**** TEXTO EXTRAÍDO

Nunca me habían preocupado mucho esos comerciales. Al fin y al cabo, la publicidad es el territorio de la fantasías exageradas de bienestar. Casi diría que disfruto todo eso: me gusta la historieta fantástica según la cual el Perú “se encuentra” y avanza sin complejos. Lo malo es que, en estos casos, la publicidad, al utilizar una interpretación antojadiza de sucesos reales —y un tono sociológico—, es tomada como cierta por mucha gente. Entonces surgen distorsiones. Egos hinchados. Alucines.
He vuelto a pensar en eso esta semana, cuando vi un hallazgo de las redes: el modesto lomo saltado de cierto restaurante cuesta 65 soles. Es un escándalo y una burla, un atentado contra el sentido común. La gente se ríe. Pero no tanto: de pronto aparece —porque siempre aparece— una voz cínica de confort, que busca normalizar el absurdo. “Pagamos 65 soles, ¿y qué?” Alguien lo secunda: “si no te cuadra el precio, es porque no eres ‘el target’ del restaurante”. Por algún motivo, me pareció una manera muy peruana —neoperuana— de responder.

********

* TAREA *
Devuelve sin cambios el fragmento del texto sobre el lomo saltado de 65 soles que empieza con "He vuelto a" y termina con "peruana —neoperuana— de responder.".

**** DATOS DEL EJERCICIO

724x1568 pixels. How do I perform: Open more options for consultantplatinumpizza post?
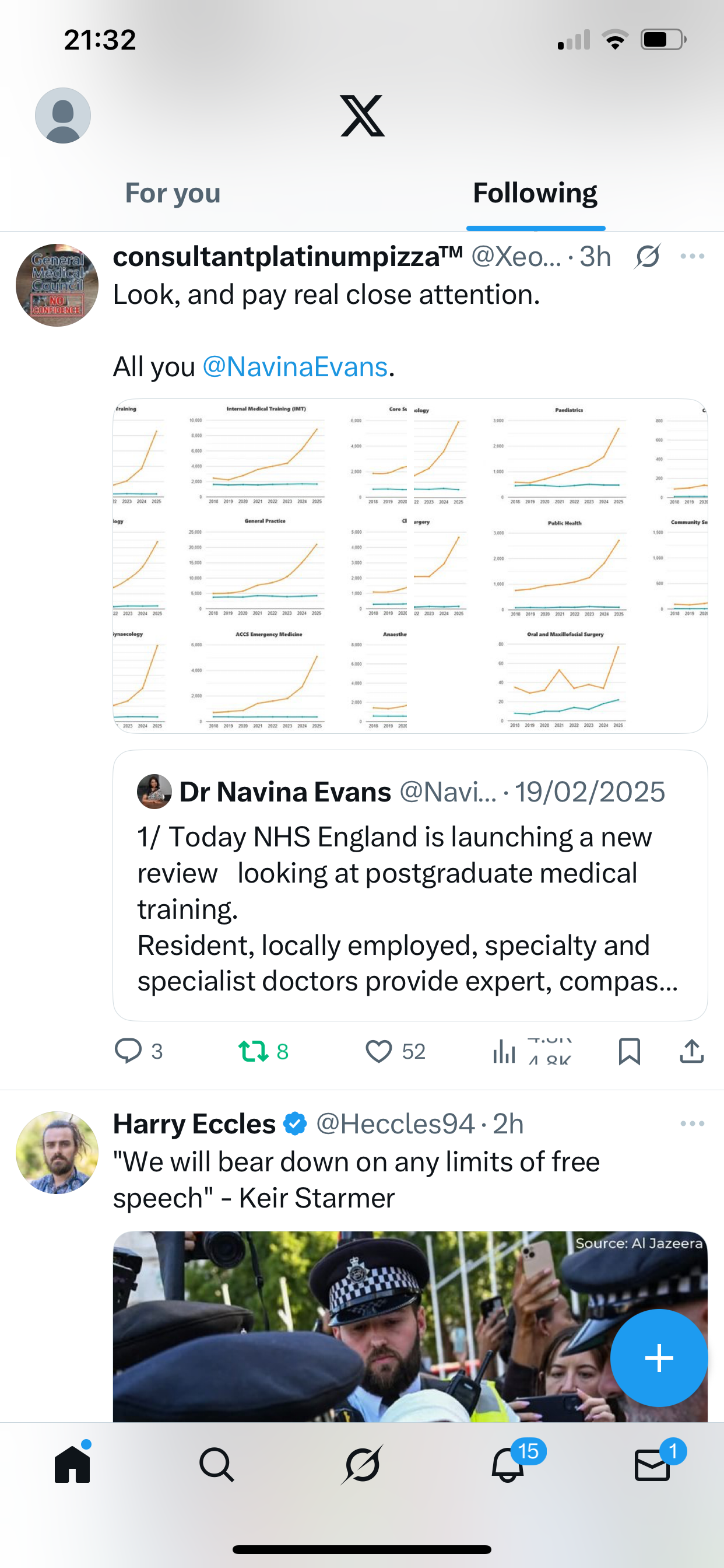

********
**** DATOS DEL EJERCICIO

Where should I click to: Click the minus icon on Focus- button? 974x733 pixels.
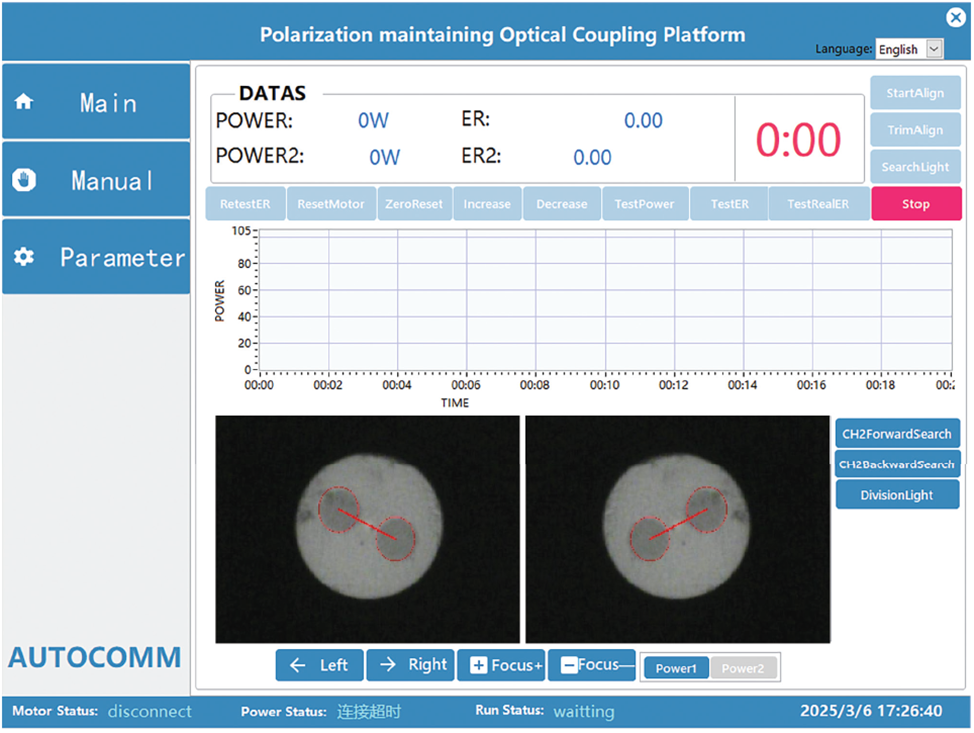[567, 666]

********

* SOLUCIÓN *
He vuelto a pensar en eso esta semana, cuando vi un hallazgo de las redes: el modesto lomo saltado de cierto restaurante cuesta 65 soles. Es un escándalo y una burla, un atentado contra el sentido común. La gente se ríe. Pero no tanto: de pronto aparece —porque siempre aparece— una voz cínica de confort, que busca normalizar el absurdo. “Pagamos 65 soles, ¿y qué?” Alguien lo secunda: “si no te cuadra el precio, es porque no eres ‘el target’ del restaurante”. Por algún motivo, me pareció una manera muy peruana —neoperuana— de responder.